### YOUR TASK
The lines to copy from the data below are those that hold the string "pixels".

### RECORDS PROVIDED
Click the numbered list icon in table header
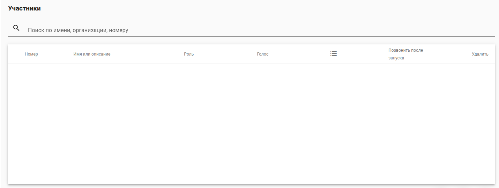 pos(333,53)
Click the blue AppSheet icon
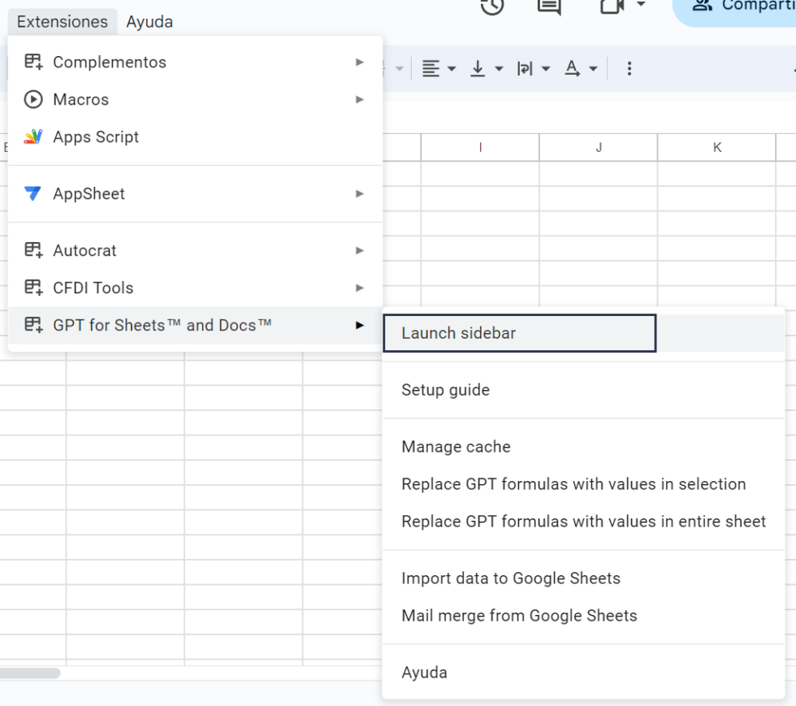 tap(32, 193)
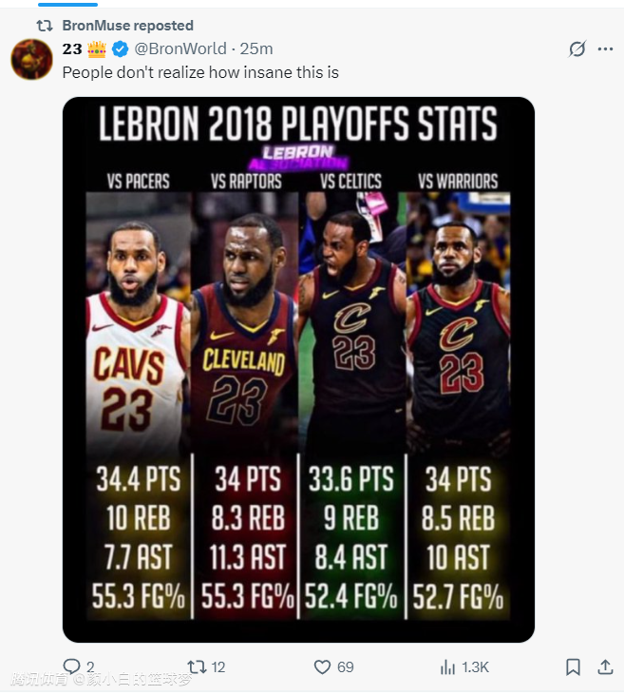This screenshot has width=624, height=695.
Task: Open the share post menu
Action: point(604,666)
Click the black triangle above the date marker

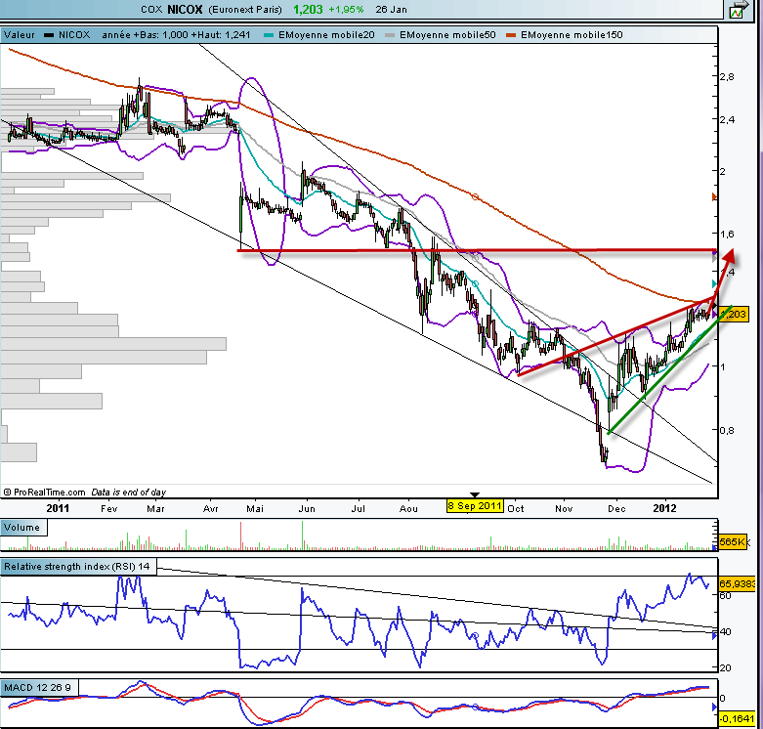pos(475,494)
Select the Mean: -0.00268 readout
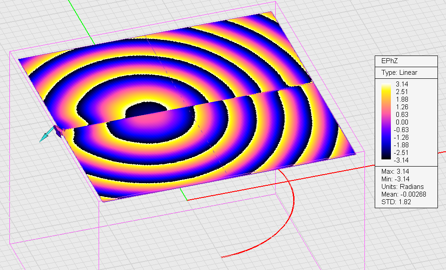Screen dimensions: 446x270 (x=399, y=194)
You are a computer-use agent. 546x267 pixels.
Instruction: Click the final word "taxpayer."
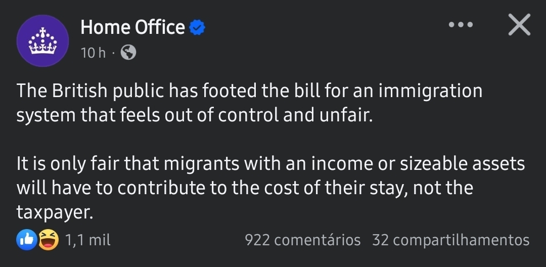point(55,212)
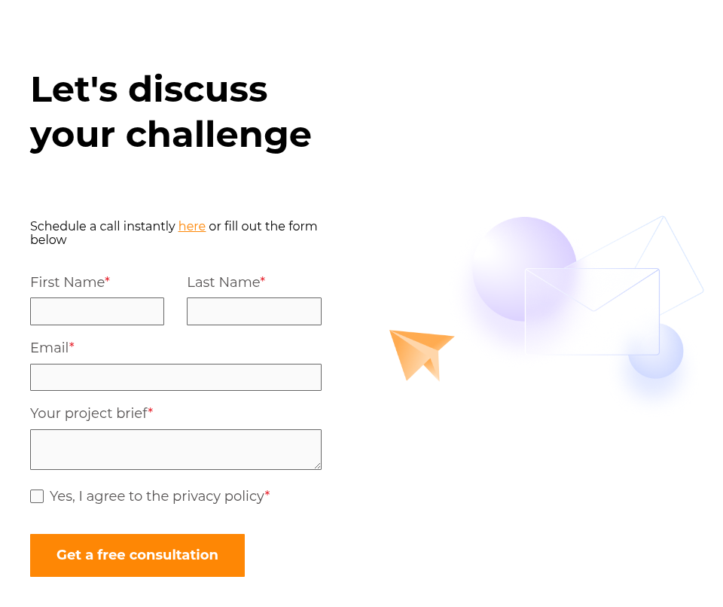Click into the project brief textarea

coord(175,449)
--
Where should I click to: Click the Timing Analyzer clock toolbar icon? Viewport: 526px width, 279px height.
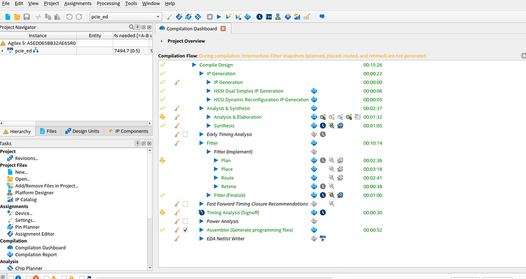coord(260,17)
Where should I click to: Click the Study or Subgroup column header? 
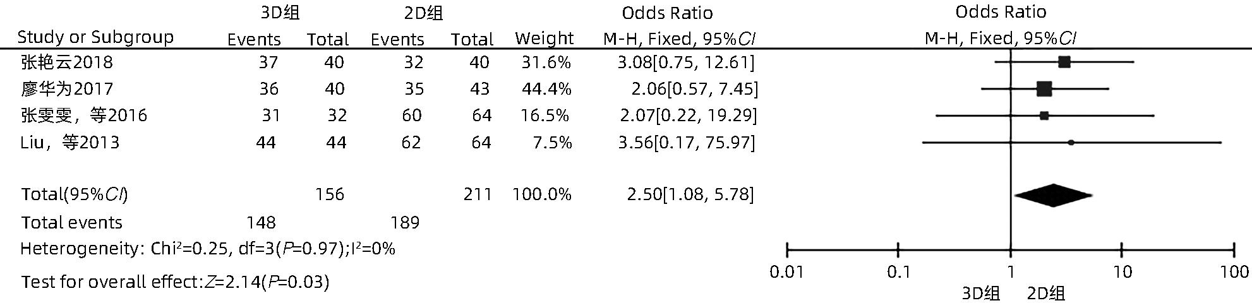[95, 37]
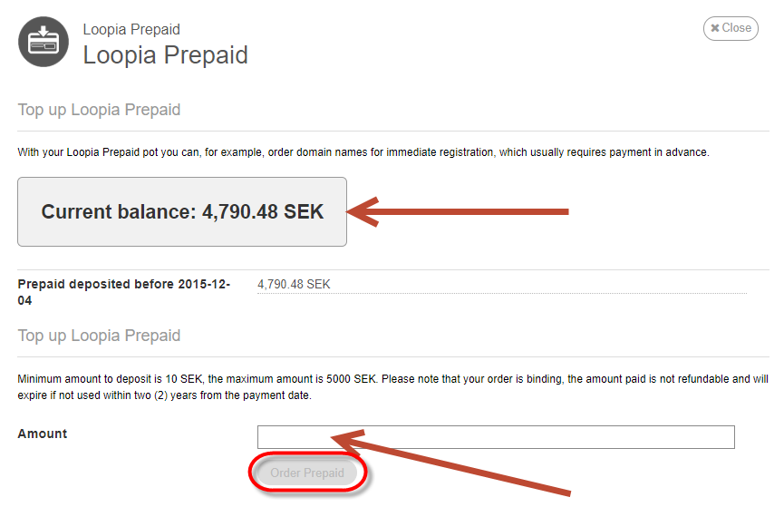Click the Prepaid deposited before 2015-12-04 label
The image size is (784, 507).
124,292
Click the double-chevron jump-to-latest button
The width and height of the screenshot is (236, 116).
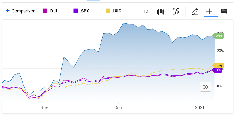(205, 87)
==
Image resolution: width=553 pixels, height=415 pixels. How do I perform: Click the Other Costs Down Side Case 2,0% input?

### SOLUTION FOR THIS TASK
You are a computer-use agent. 546x267 pixels.
Image resolution: width=553 pixels, height=415 pixels. How do I perform: Click the Other Costs Down Side Case 2,0% input?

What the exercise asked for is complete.